> **TASK ITEM**
Within the listing, how many lines include "Click"? Please answer with a bare number.

> **RECORD SET**

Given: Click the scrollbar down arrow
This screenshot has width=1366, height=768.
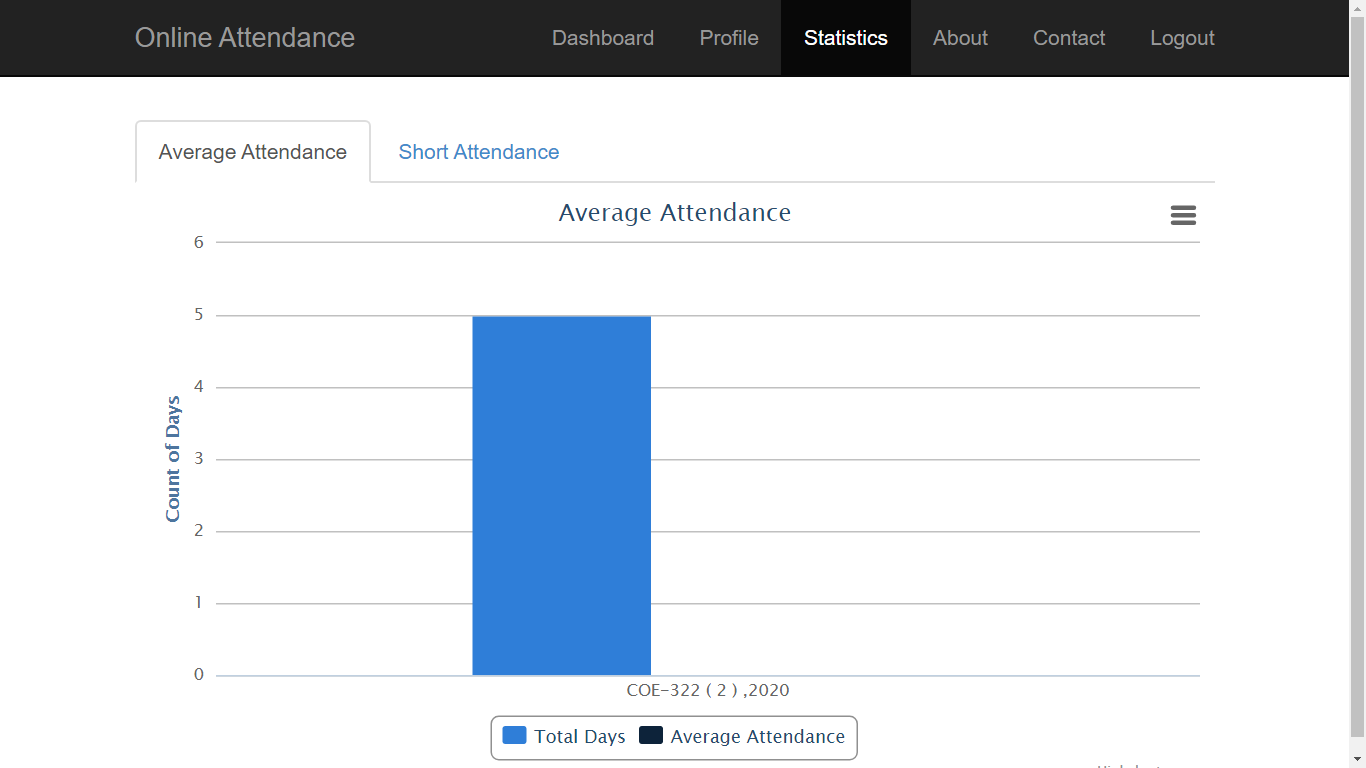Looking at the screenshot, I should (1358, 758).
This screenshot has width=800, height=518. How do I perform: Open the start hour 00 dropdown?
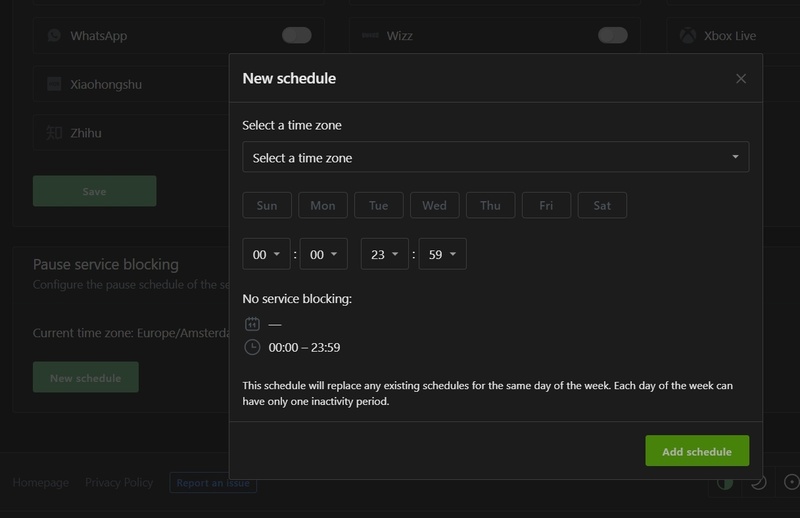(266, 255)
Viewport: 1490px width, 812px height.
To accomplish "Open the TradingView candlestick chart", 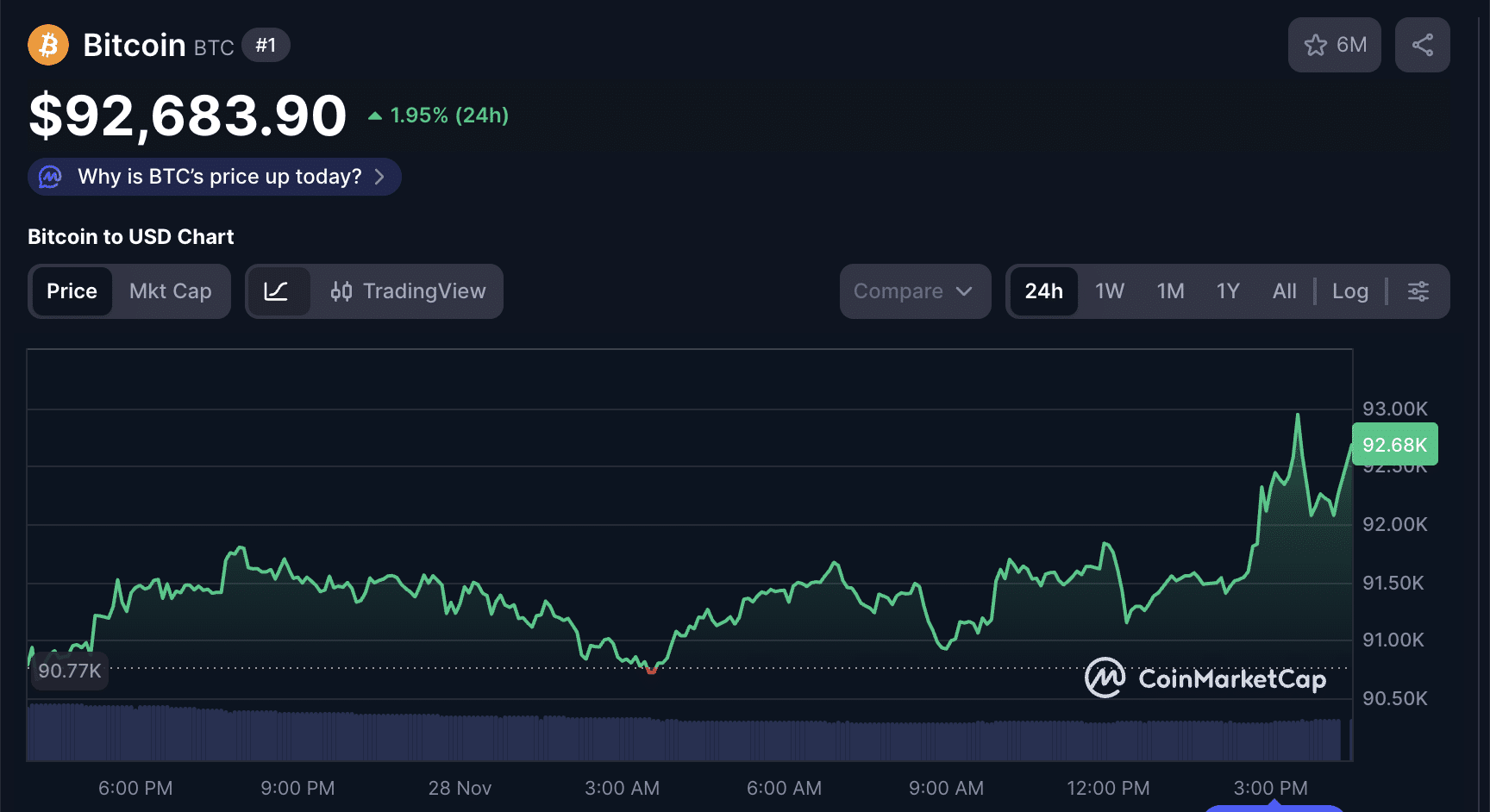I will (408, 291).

==

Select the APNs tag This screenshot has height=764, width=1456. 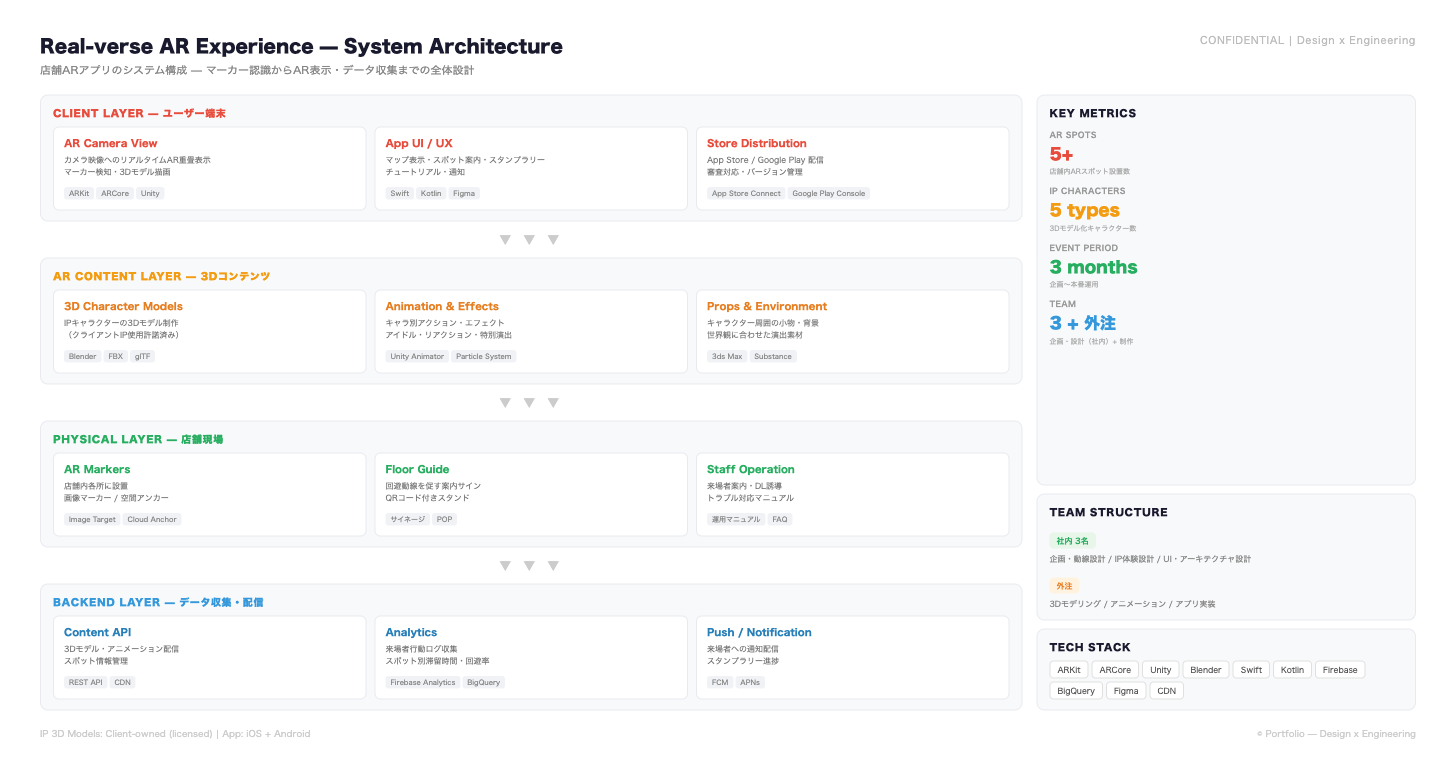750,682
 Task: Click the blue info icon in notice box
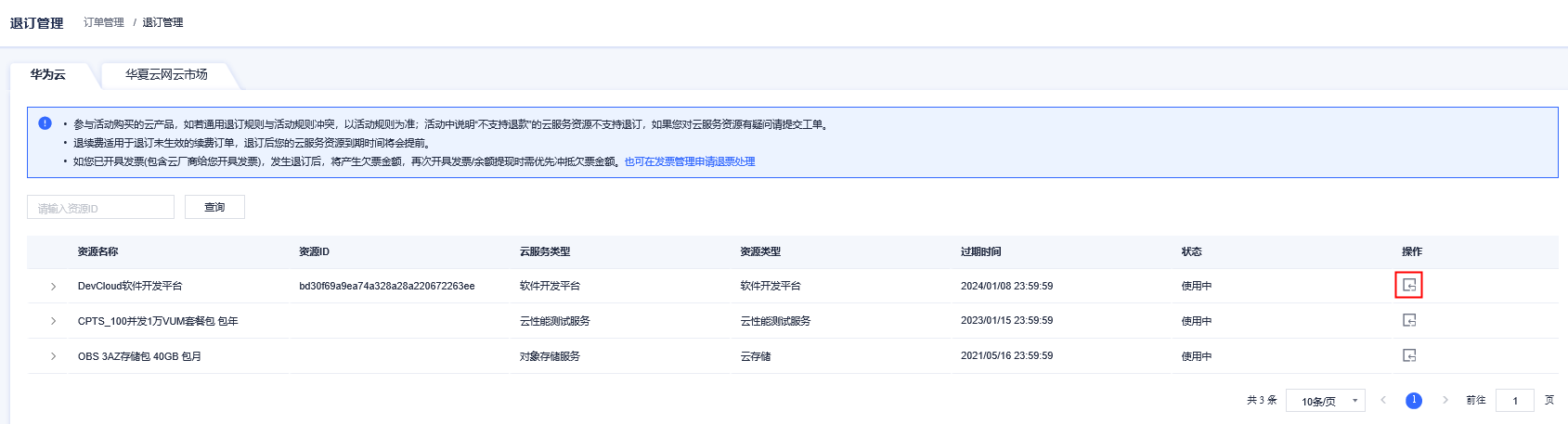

> **TASK SOLUTION**
2